Con Salem’s Lot pasa lo que tantas veces: hay buenas ideas enterradas en un todo convencional que nunca llega a despegar. Tiene pequeñas dosis de inquietud, de buen terror. Pero en conjunto es demasiado corriente, demasiado conciliadora.
El drama nunca se llega a sentir porque los personajes (y sus intérpretes, muy en piloto automático) no lo provocan. Es muy problemático que las tragedias no apenen al espectador, que no le conmuevan.
El resultado es ambiguo: sabemos que deberían doler, pero no lo hacen.
Falta atmósfera real. Hay una buena fotografía, y una puesta en escena interesante, buenas composiciones. Pero no parecen estar al servicio de una idea mayor, de un sistema superior. Parece guiada por la estética y no por las profundidades del relato.
Claro, esto provoca que sea agradable a la vista. Las luces rojas, las iluminaciones indirectas, los objetos bellos y los tiros de cámara áureos. Pero, ¿para qué? ¿Para embelesar? Al no haber una narrativa que la saque de la nostalgia, apenas es posible que trascienda.

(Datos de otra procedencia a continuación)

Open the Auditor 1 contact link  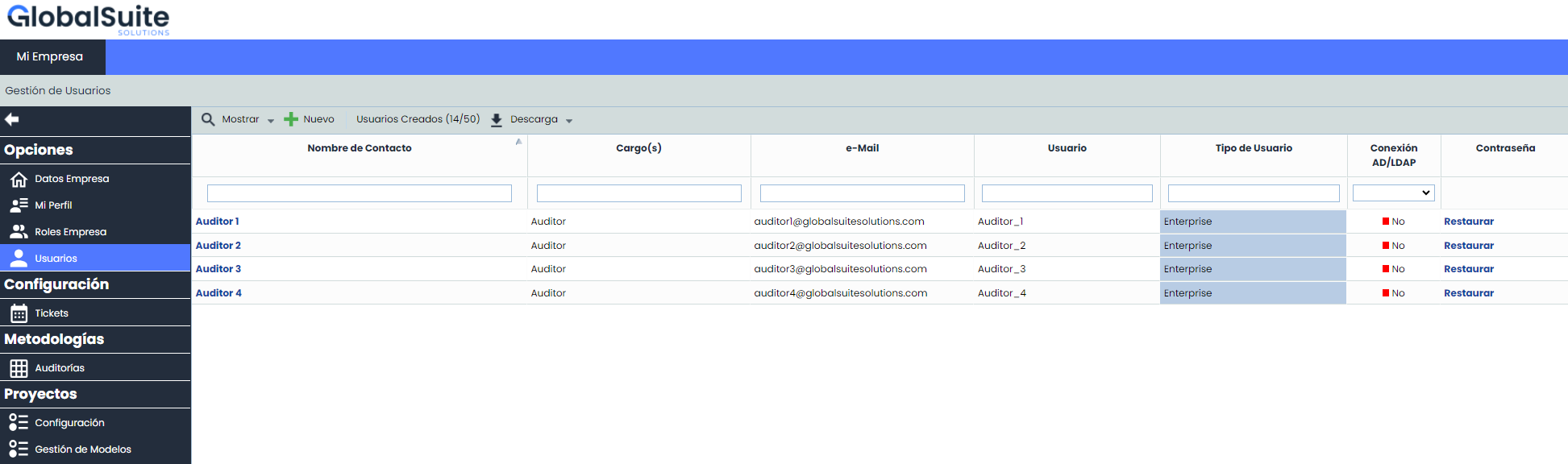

Salem’s Lot encierra algún comentario cáustico sobre política y sociedad, y también algún apunte sobre la infancia (grande, King) potente. Y es una lástima que no haya rebuscado más en ellos. En un terror más visceral y denso y no tanto en resultar accesible.
¿Lo bueno? Que a pesar de nunca ser memorable, tampoco es tediosa ni cansada. Se ve, se digiere, y se piensa unos instantes. No pasará a la historia por ser la adaptación definitiva de la obra de King, pero tampoco la peor (aunque esté en la parte baja de la tabla).